Next we learned Flask and Bootstrap which are tools to create nice looking web apps or dashboards with limited web development / javascript knowledge. My guess is that this is in the curricula specifically so we can make flashy apps for our projects. Either way, pretty quick to learn and simple to use.

On to the big ticket item for the week. A two day challenge to build a full end-to-end pipeline for predicting fraud based on EventBrite's dataset. The deliverable was a webapp dashboard to track and alert fraudulent events in real-time (for real-time analysis, an instructor setup a server to ping events every few seconds). We worked in teams of four and began executing. The first day was mainly comprised of feature engineering, and modeling. However, in making an application like this, we were very aware that our models, vectorizers, and pipeline must scale and align - a difficult task working on a team of four. However, after careful planning and a lot of whiteboarding, we had a working vectorizer and model for predicting low, medium, and high likelihood of fraud based on the following probability output of the model:

The second day was focused on building a web app and dashboard along with backend postgres database to store risk predictions. We connected to streaming events from the server using requests module, vectorized and predicted the risk for each event. Risk calculations and event details were then stored in a postgres database and accessed via a Flask webapp dashboard which displayed events that were likely to be fraudulent.

Building this full end to end product was a great experience on several fronts:

  1. Working with a team to build a scalable end to end product
  2. Building a working dashboard that could be used by executives to make decisions
  3. Attacking all parts of the data pipeline (exploratory analysis, feature engineering, model building, webapp development, backend database engineering) to create a single data product

Next week begins 3 weeks of our personal capstone projects. I will simply write a single post for my project once complete. Can't wait!

Week 7 - Galvanize Data Science Bootcamp

After a 1 week break, we are now back in full swing. Unfortunately we lost 2 cohort members during the break as they interviewed at companies and accepted offers. Really proud of them and glad to see the tangible results that the Galvanize Data Science program can lead to.

The focus of Week 7 was machine learning at scale. Days this week were focused on :

  • Threading and multiprocessing
  • MapReduce
  • Apache Spark
  • Apache Spark on AWS

I was very excited to get my hands on MapReduce and Apache Spark. It is such a hot skillset to have, and most big data employers want data scientists who have this experience.

The MapReduce framework came out of Google in 2004 and is based on the map and reduce functions commonly utilized in functional programming. The following example converts each word in a string to an acronym by:

  1. Mapping a lambda function which extracts the first letter, and makes it uppercase
  2. Reducing a list of uppercase letters into one string by lambda function

  def acronym(s):
	chars_list = map(lambda x: x[0].upper(), s.split())
	return reduce(lambda x, y: x+y, chars_list)

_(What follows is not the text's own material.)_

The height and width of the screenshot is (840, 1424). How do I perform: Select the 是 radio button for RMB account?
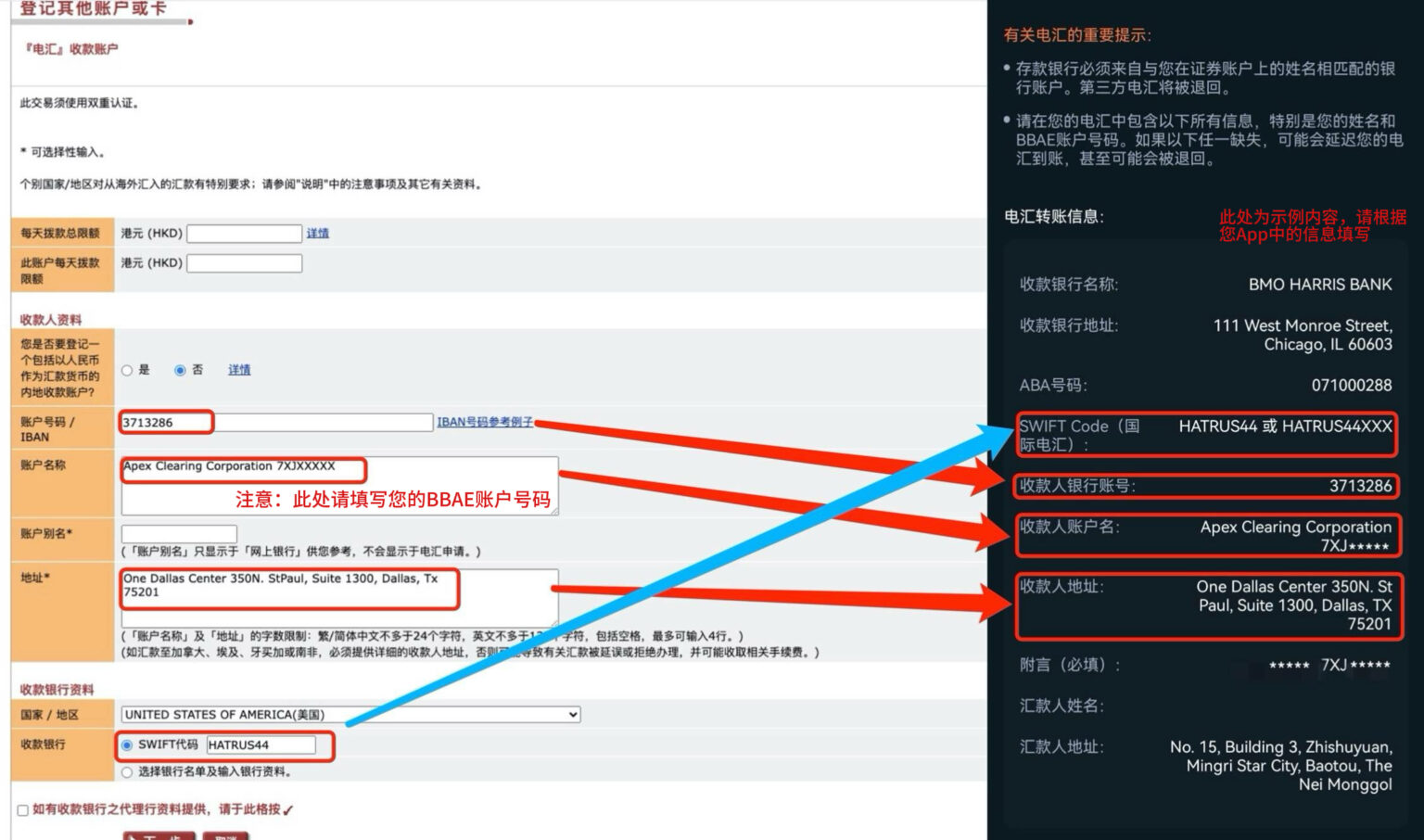pyautogui.click(x=127, y=370)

Now imagine the case with billions of words in a string. It would take too long to do this on one processor so it would need to be parallelized. Each word would be shipped to a different processor within a managed cluster for the map function and a reduce function would assemble back all the capitalized first letters into a single string. This is a great way to process very large datasets, but is limited in the functions you can apply.

Enter Apache Spark which is a framework that extends MapReduce by adding functionality for machine learning algorithms, graph database support, and additional SQL-like queries.

Initially we built clusters on our individual quad-core macbooks utilizing tmux to multiplex master and slave nodes. We developed queries for Spark SQL and joined tables / pulled data similar to PostgreSQL / SQLite. We then fired up 20 cores on AWS and did similar queries. Apache Spark on AWS is a game changer for machine learning on large datasets and hence it is such a highly sought skill.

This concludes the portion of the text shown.